RECORDS TO PROCESS:
"""

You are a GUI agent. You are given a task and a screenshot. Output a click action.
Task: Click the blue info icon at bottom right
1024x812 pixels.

"""
"""

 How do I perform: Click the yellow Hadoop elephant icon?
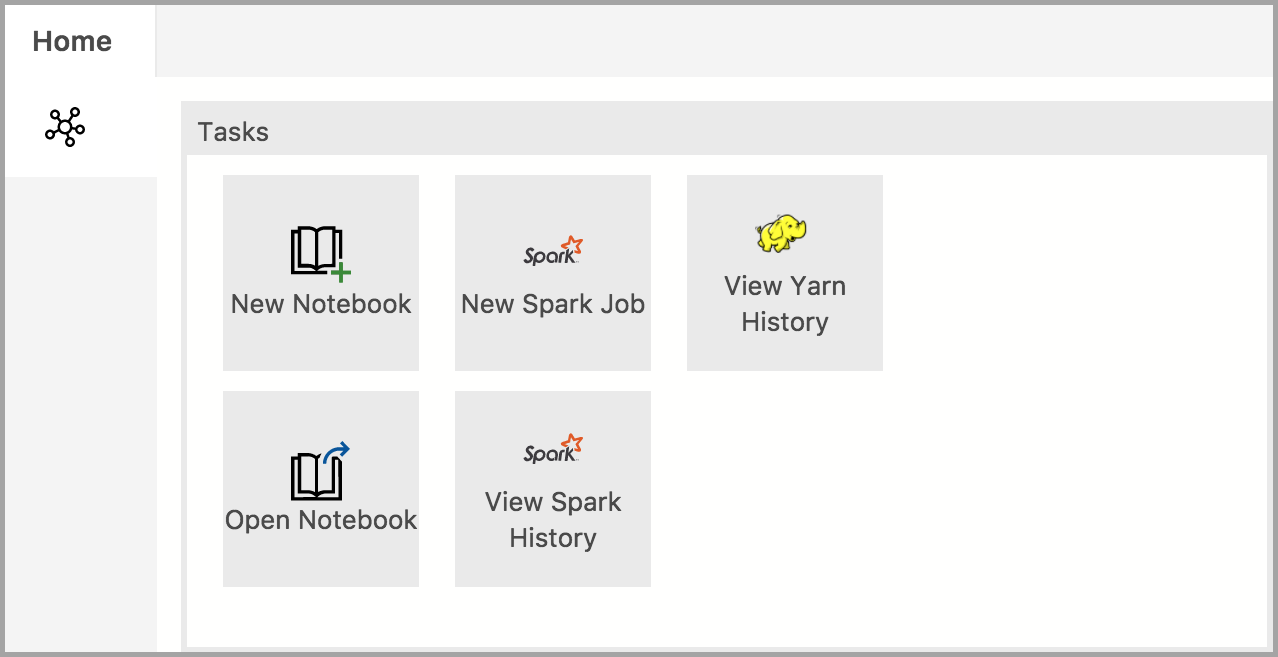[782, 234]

"""

THE TASK: Only one stretch of the data above is needed. Restate it word for word, from the line containing "You are a GUI" through the line containing "1024x812 pixels.", both ends included.

WRITTEN SOLUTION:
You are a GUI agent. You are given a task and a screenshot. Output a click action.
Task: Click the blue info icon at bottom right
1024x812 pixels.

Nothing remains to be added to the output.